◆ **Activity**
Repeat the data word for word, excluding every picture.

◆ **Task inputs**
================

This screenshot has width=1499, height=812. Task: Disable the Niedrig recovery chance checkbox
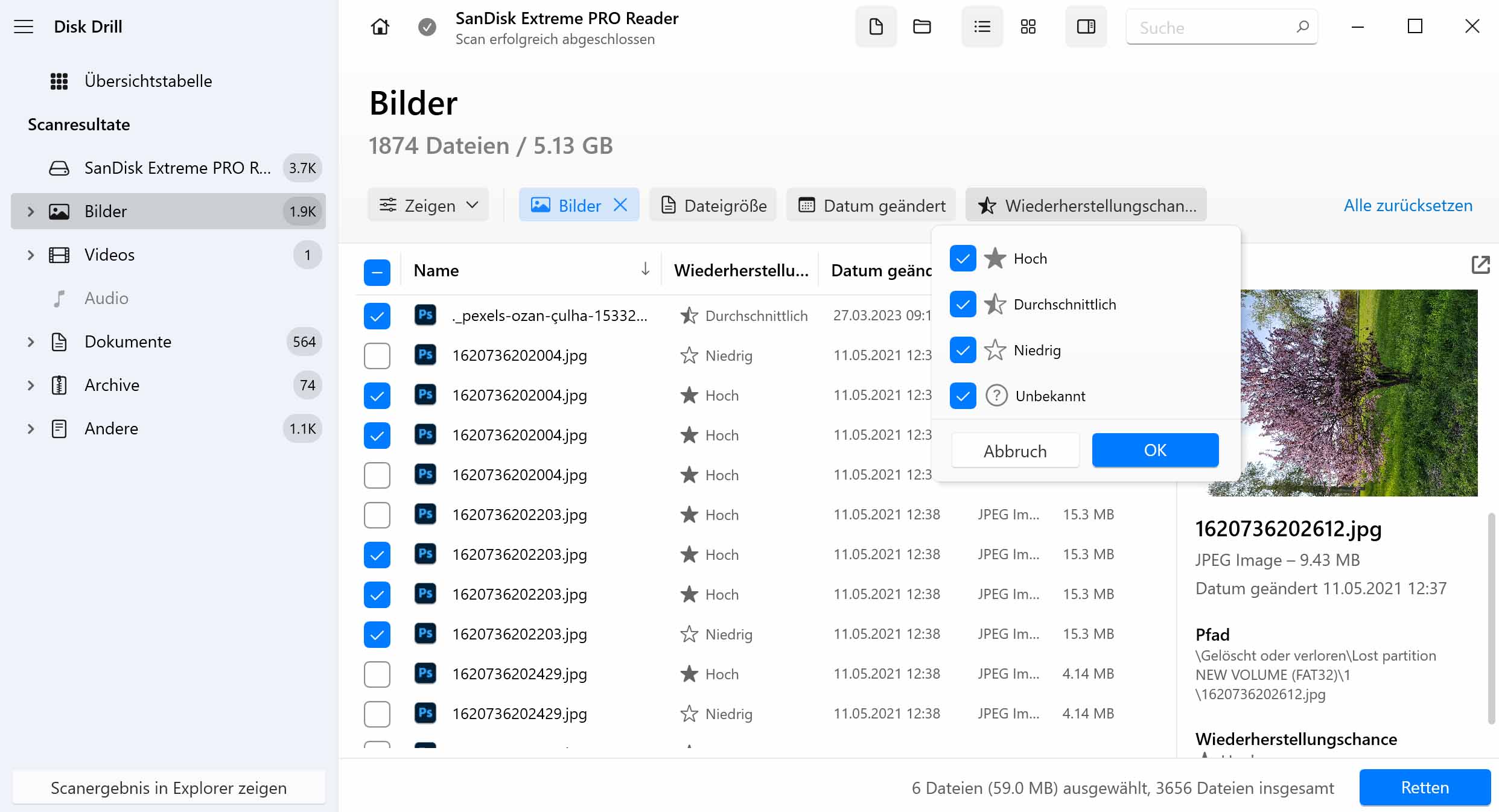962,350
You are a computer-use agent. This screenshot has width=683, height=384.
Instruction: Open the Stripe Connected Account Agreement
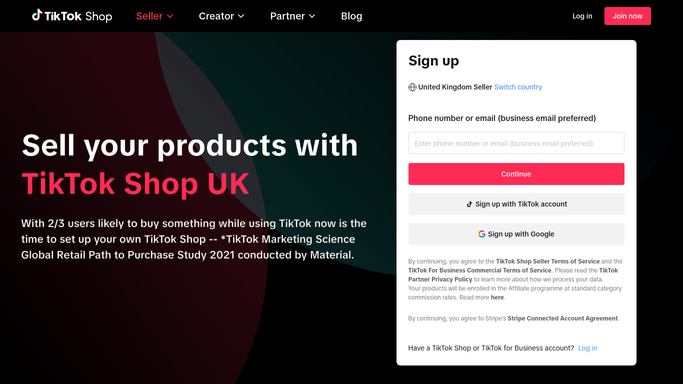click(x=562, y=319)
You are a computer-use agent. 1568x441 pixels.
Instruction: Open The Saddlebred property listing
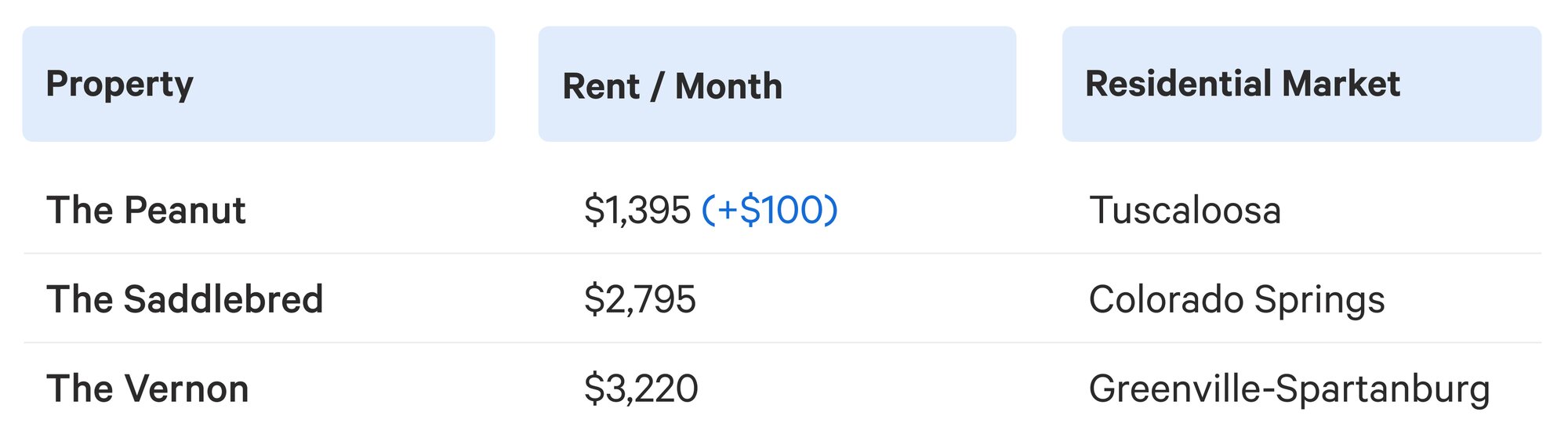pyautogui.click(x=185, y=299)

================

◆ **Finished task**
This screenshot has width=1499, height=812. Task: Disable the Niedrig recovery chance checkbox
962,350
You are a computer-use agent. This screenshot has width=683, height=384.
Instruction: Open the Stripe Connected Account Agreement
click(x=562, y=319)
You are a computer-use agent. 1568x441 pixels.
Instruction: Open The Saddlebred property listing
pyautogui.click(x=185, y=299)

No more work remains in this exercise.